La fiscalía española pidió el miércoles una fianza de 8,2 millones de euros (10,5 millones de dólares) en concepto de responsabilidad civil para el yerno del rey, Iñaki Urdangarín, y su antiguo socio, por su imputación en una vasta trama de corrupción, que ha supuesto uno de los mayores golpes al prestigio de la monarquía ibérica en la historia reciente.

La petición de una fianza civil, que el juez debe decidir si acepta o rechaza, no se usa para eludir el ingreso en prisión, sino para cubrir responsabilidades derivadas de una posible condena.

Si finalmente el magistrado aprueba la solicitud, el dinero deberá ser aportado por los dos acusados, bien a partes iguales — cinco millones cada uno — bien en distintas proporciones, informó el Tribunal Superior de Justicia de las mediterráneas Islas Baleares, donde se instruye el caso.

De no poder abonarlo, el juzgado puede embargar bienes y propiedades para satisfacer la fianza.

Urdangarín, casado con la infanta Cristina (hija mediana de los reyes Juan Carlos y Sofía), está siendo investigado desde hace dos años por unos supuestos contratos públicos asignados entre 2004 y 2006 a un instituto sin ánimo de lucro que él presidía.

La acusación sostiene que el yerno del rey se benefició de su posición en la familia real para acceder a subvenciones públicas por valor de 10 millones de dólares. Junto a su socio, habría desviado presuntamente la mitad a paraísos fiscales y empresas a través de una trama societaria.

Urdangarín, de 44 años, está imputado y está siendo investigado, pero no ha sido arrestado ni ha pisado la cárcel, y todavía no ha sido acusado formalmente de delito alguno. Sin embargo, su socio en el instituto, Diego Torres, está imputado de falsedad documental, prevaricación, fraude a la administración y malversación de fondos públicos, delitos que podrían sumar una condena superior a los cuatro años de cárcel.

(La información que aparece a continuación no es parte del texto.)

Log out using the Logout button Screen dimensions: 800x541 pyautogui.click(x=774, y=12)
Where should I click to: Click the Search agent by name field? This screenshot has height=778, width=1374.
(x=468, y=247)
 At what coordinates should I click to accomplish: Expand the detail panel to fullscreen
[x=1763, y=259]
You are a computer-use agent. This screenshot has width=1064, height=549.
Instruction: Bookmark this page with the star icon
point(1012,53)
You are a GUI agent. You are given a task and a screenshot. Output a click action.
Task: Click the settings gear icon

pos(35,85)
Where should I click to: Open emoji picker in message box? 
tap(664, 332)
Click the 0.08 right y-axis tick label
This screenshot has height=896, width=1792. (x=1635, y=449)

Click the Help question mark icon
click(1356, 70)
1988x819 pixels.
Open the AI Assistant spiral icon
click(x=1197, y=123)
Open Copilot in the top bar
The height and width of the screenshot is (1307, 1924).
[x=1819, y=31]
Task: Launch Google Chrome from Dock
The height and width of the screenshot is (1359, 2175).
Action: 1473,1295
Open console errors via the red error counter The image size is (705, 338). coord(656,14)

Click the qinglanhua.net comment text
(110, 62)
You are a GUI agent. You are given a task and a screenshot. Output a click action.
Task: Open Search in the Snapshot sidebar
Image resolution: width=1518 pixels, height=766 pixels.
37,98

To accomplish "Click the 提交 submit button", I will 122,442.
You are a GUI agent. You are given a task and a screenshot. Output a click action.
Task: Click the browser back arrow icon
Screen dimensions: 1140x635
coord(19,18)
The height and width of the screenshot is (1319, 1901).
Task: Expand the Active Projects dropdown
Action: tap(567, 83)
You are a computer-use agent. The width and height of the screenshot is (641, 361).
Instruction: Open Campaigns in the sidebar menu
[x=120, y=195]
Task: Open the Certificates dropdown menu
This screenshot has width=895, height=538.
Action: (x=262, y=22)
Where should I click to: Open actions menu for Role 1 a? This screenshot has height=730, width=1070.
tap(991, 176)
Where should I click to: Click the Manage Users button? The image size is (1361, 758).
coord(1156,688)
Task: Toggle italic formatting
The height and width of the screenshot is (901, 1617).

El yerno del monarca se ha declarado inocente en sus escasas comparecencias públicas desde el estallido de la polémica. Pero el caso ha deteriorado considerablemente la imagen de la familia real española.

Y el daño sufrido por la institución monárquica será difícil de reparar en una sociedad golpeada por el desempleo y a la que sus gobernantes piden sacrificios a diario en forma de subidas de impuestos, bajadas de sueldo y recortes.

En una decisión sin precedentes, el rey Juan Carlos decidió apartar a Urdangarín de todos los actos oficiales relacionados con la realeza hace ya un año.

Urdangarín es ex jugador profesional de balonmano y doble medallista olímpico en los Juegos Olímpicos de Atlanta 1996 y Sídney 2000. Se casó en 1997 con la infanta Cristina. La pareja tiene cuatro hijos.